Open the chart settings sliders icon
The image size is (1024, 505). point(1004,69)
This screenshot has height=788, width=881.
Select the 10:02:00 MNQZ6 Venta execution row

--

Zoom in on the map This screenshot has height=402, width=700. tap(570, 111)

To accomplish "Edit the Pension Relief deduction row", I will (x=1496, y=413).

==

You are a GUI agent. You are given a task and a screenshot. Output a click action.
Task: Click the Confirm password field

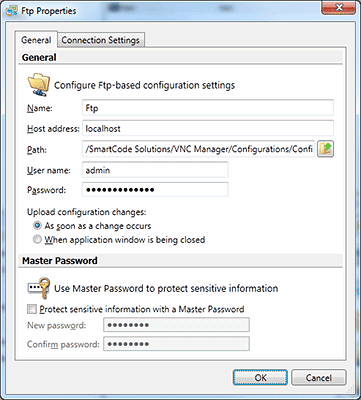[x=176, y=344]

_Exercise description:_ Output the entries from the line with "You are a GUI" to the line with "[x=176, y=344]", copying them line for line and including both of those lines. Leave the pictures out of your answer.

_Response:_
You are a GUI agent. You are given a task and a screenshot. Output a click action.
Task: Click the Confirm password field

[x=176, y=344]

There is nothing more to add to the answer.